● **Work to complete**
Scan the records for "Expand" and copy each line that contains it.

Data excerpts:
※
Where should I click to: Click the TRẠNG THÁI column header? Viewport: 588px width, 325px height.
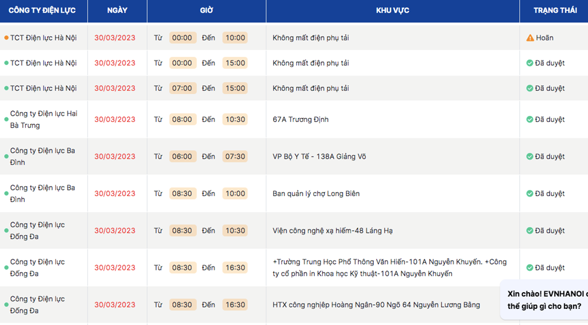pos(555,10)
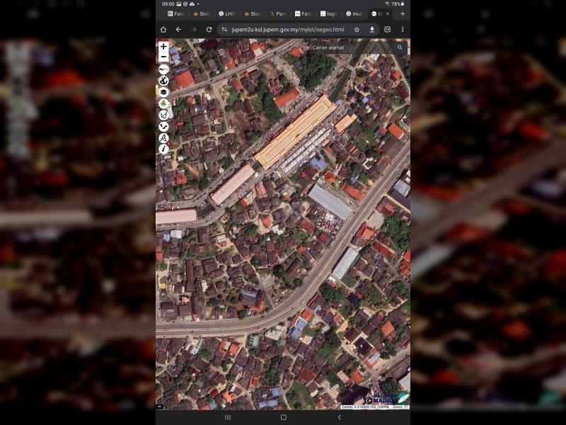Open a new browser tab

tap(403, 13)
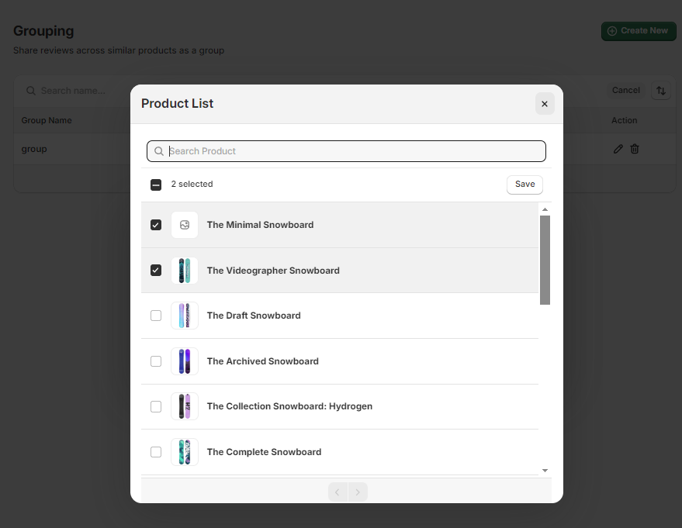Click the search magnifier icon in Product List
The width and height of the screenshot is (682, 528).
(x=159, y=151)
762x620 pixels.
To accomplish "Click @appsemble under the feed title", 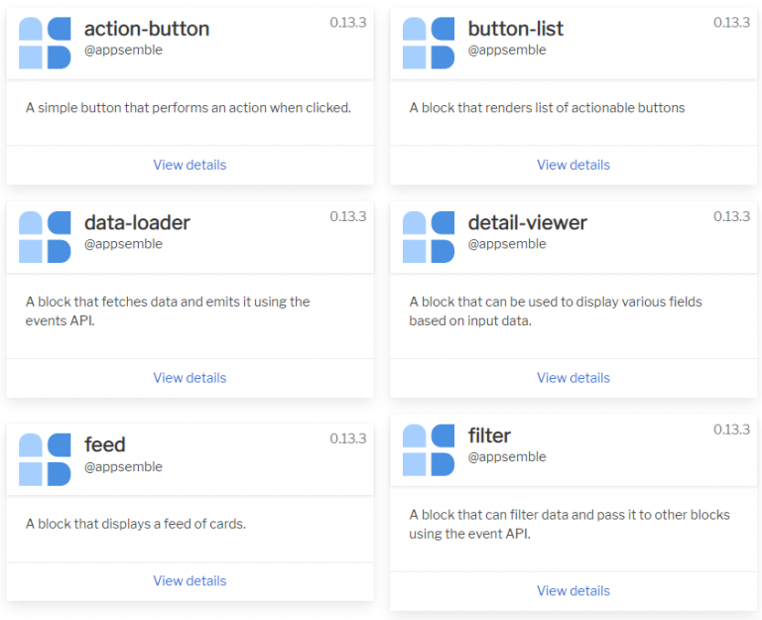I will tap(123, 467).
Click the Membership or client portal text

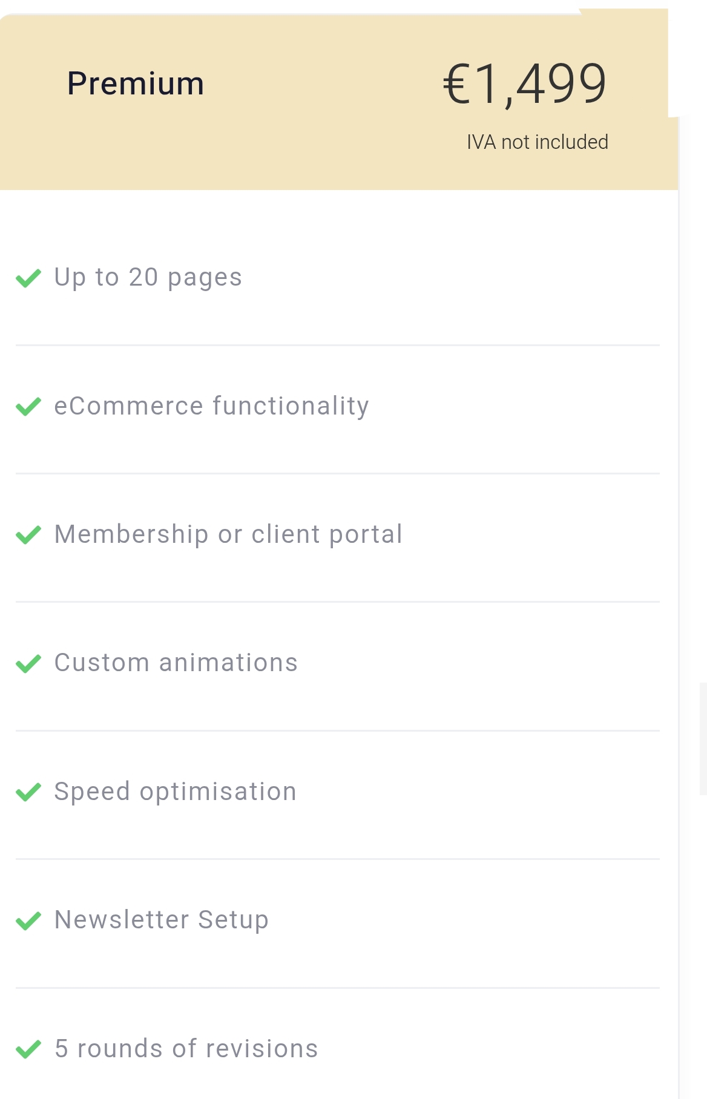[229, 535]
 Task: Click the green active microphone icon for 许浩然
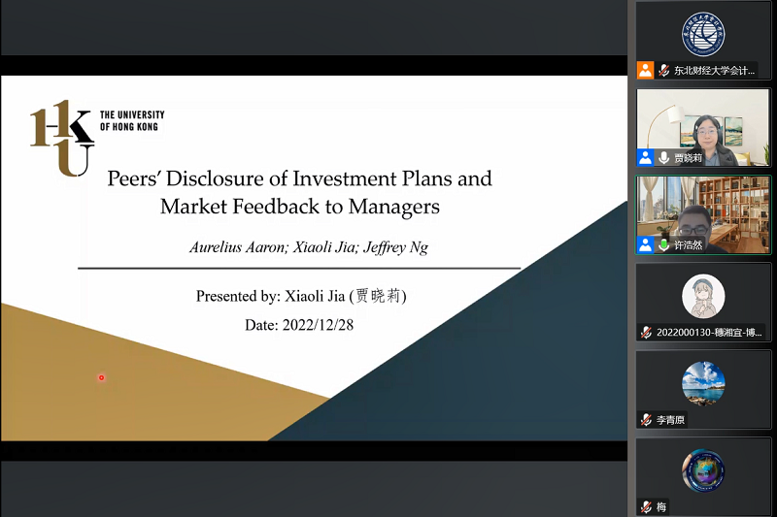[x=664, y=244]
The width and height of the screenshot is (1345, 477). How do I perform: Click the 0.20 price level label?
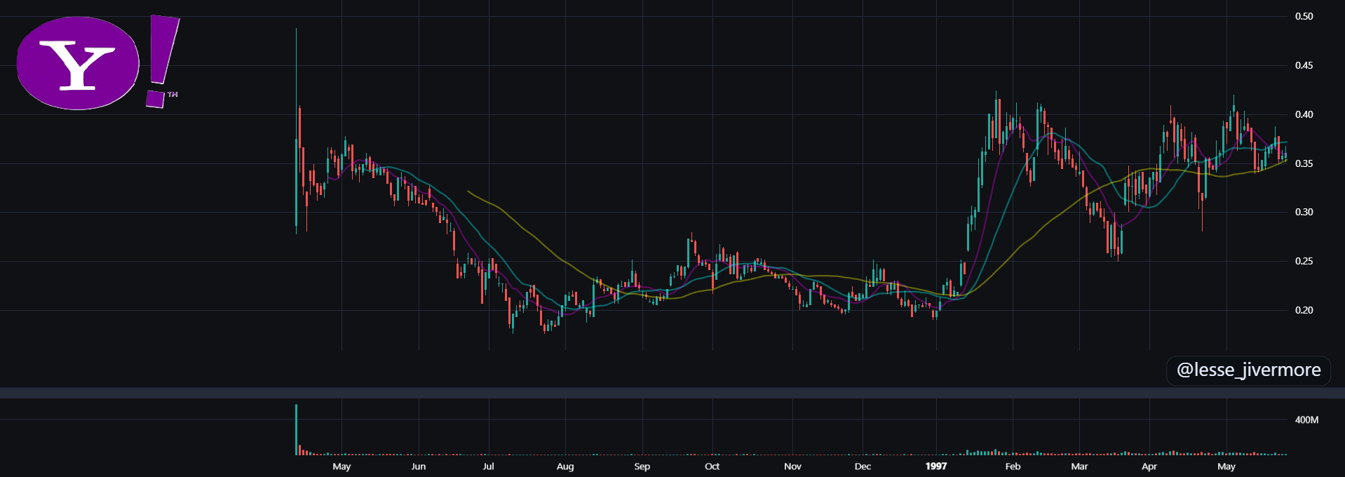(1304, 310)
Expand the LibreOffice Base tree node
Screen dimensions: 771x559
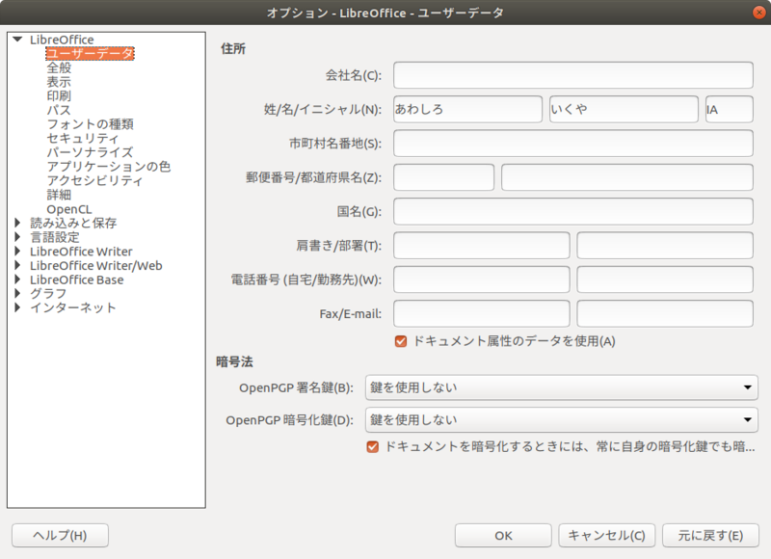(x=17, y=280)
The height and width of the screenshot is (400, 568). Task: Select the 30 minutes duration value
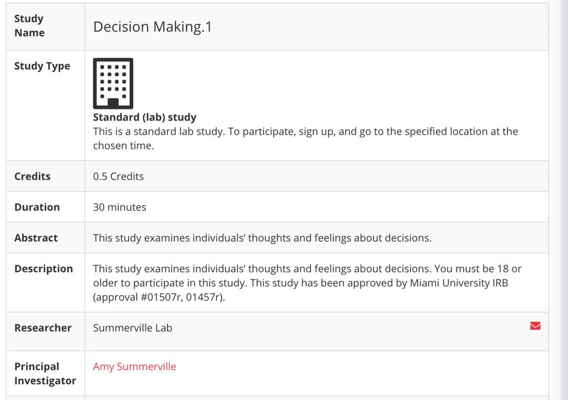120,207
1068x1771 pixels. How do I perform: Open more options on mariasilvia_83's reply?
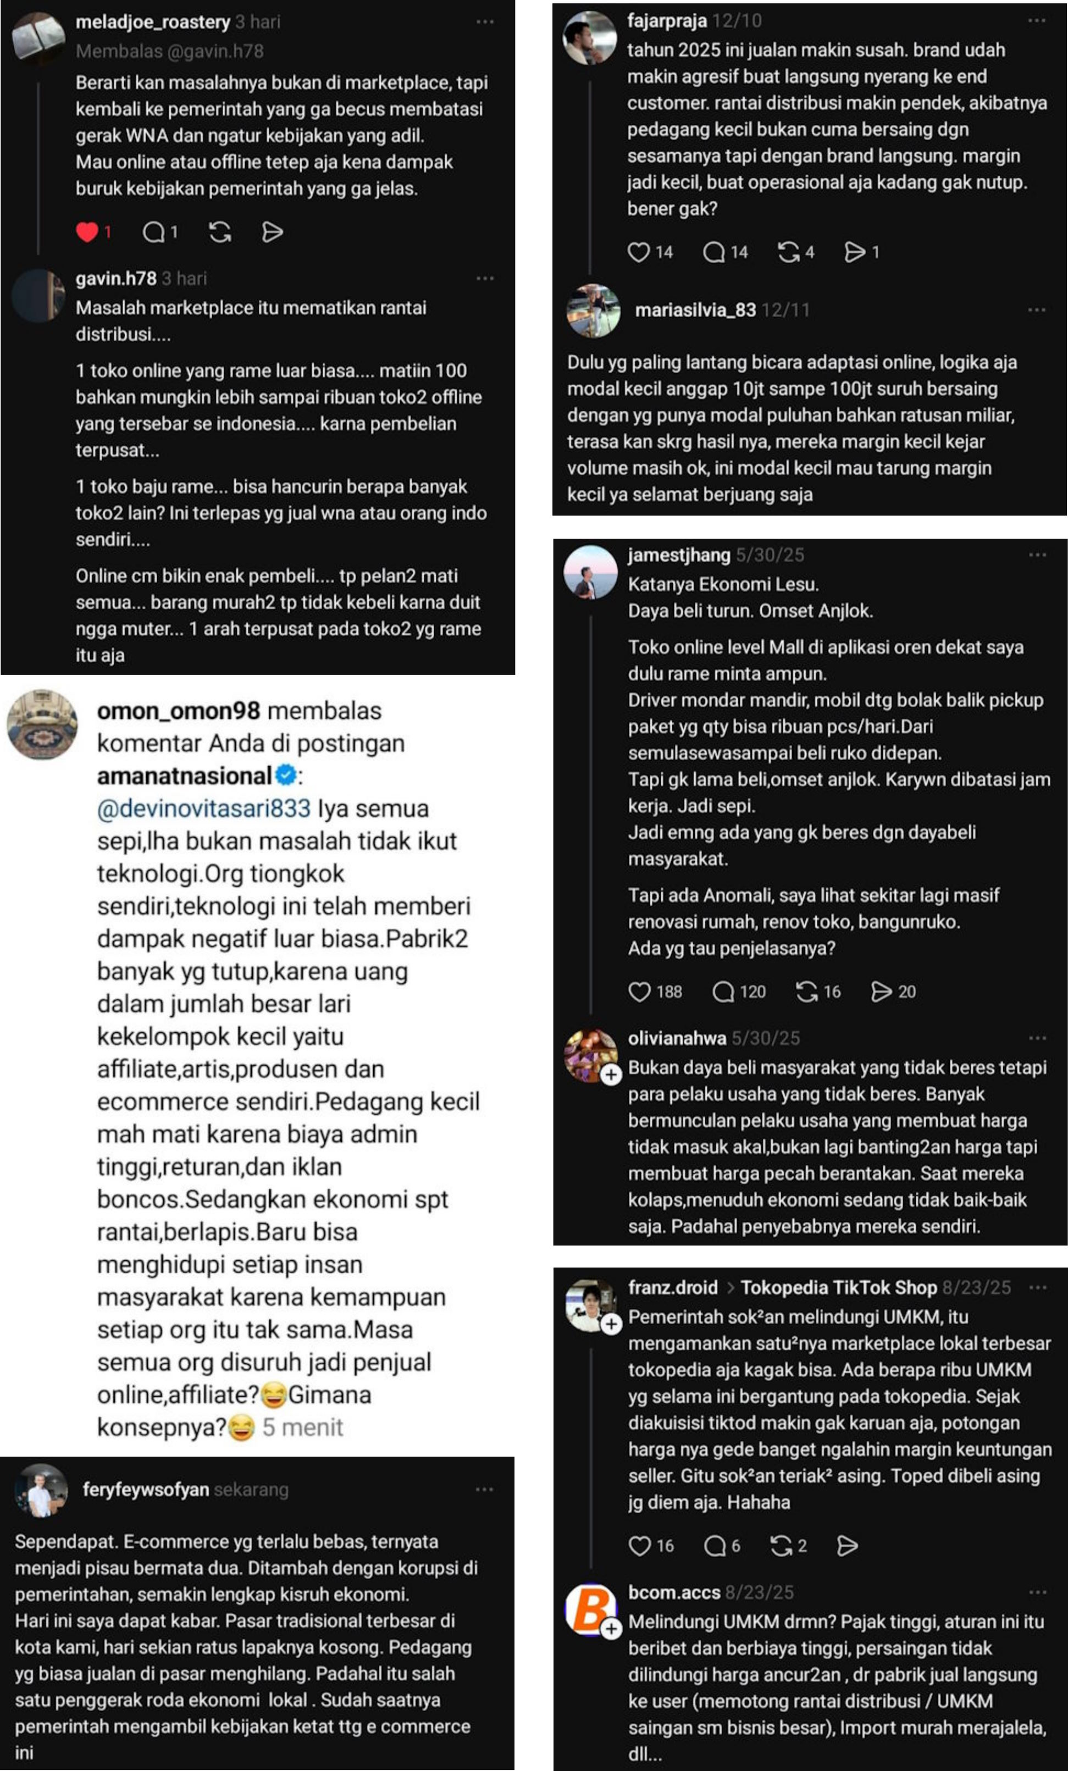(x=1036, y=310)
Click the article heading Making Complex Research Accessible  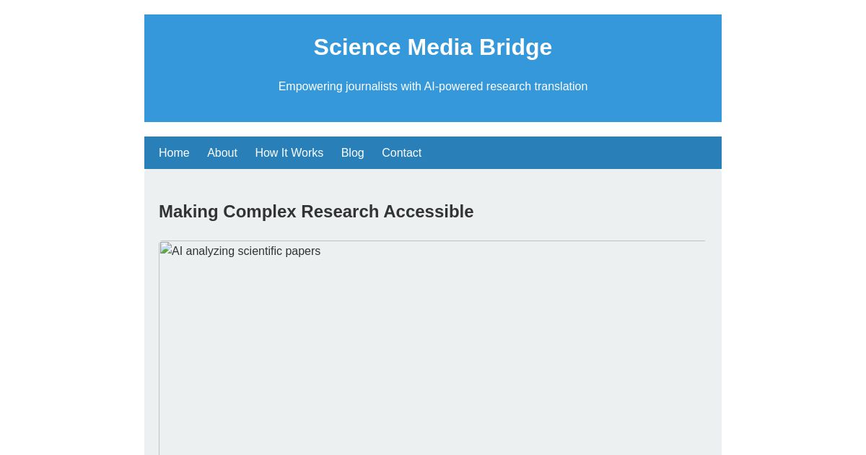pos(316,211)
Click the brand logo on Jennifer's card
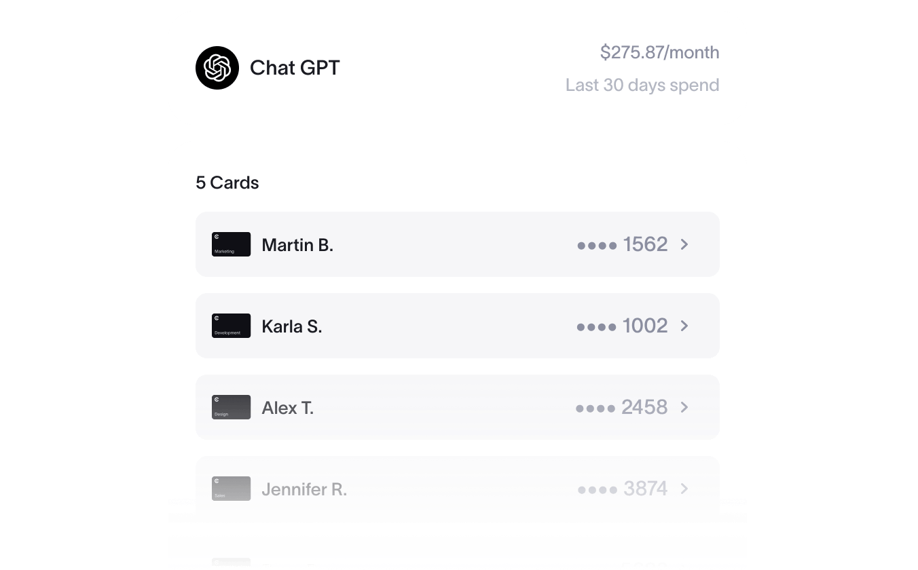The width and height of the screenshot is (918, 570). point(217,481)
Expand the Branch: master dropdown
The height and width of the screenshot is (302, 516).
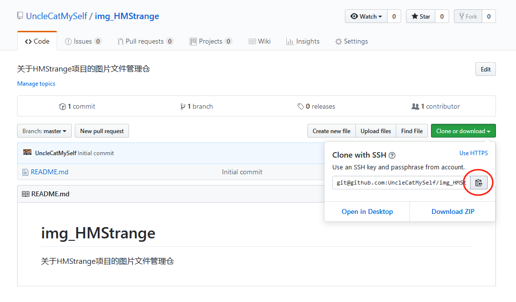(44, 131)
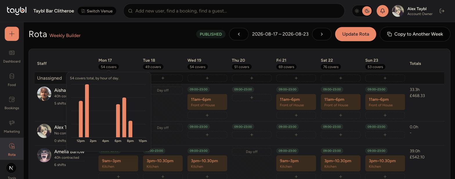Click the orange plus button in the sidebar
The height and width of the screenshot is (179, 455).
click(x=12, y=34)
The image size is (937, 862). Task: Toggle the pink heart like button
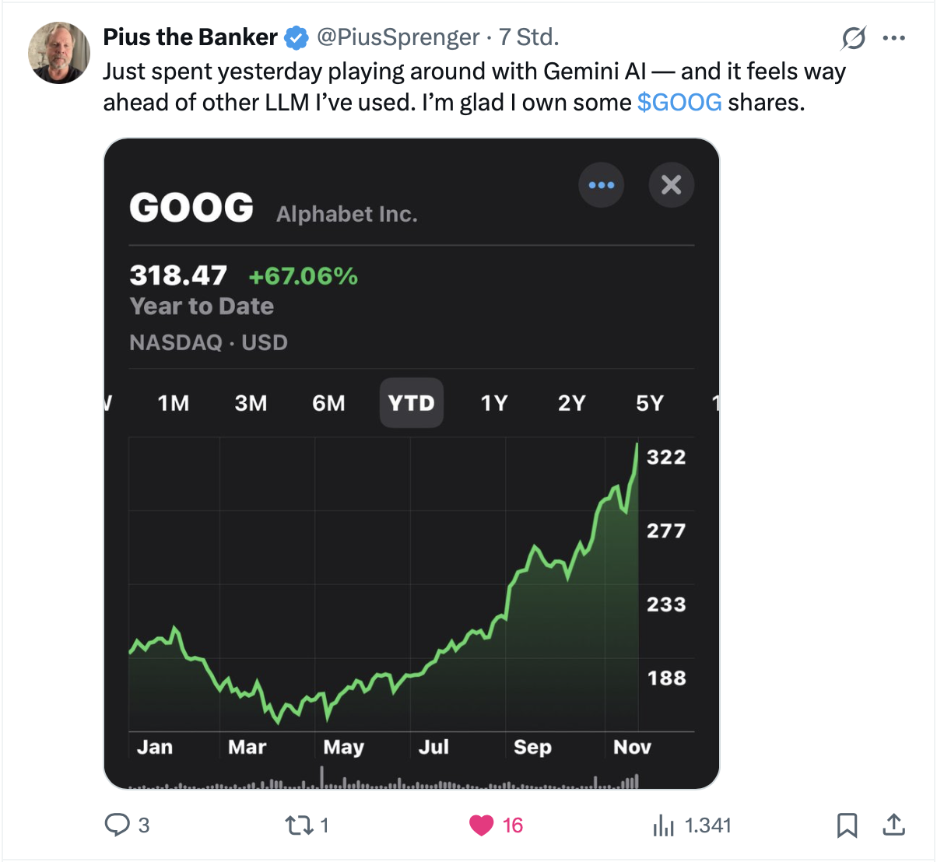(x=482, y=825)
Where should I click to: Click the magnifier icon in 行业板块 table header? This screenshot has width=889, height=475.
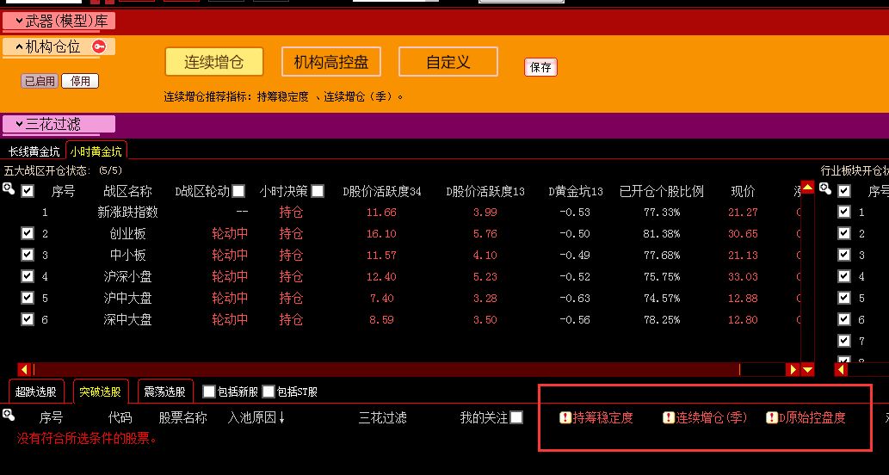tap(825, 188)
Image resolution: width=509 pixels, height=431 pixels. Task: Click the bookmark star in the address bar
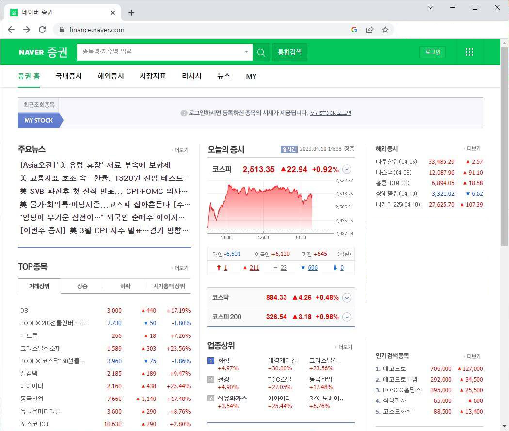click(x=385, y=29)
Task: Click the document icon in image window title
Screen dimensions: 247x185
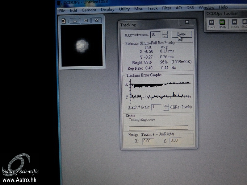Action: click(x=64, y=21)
※
● **Final answer**
Expand the LibreOffice Base tree node
Expand the Branch: master dropdown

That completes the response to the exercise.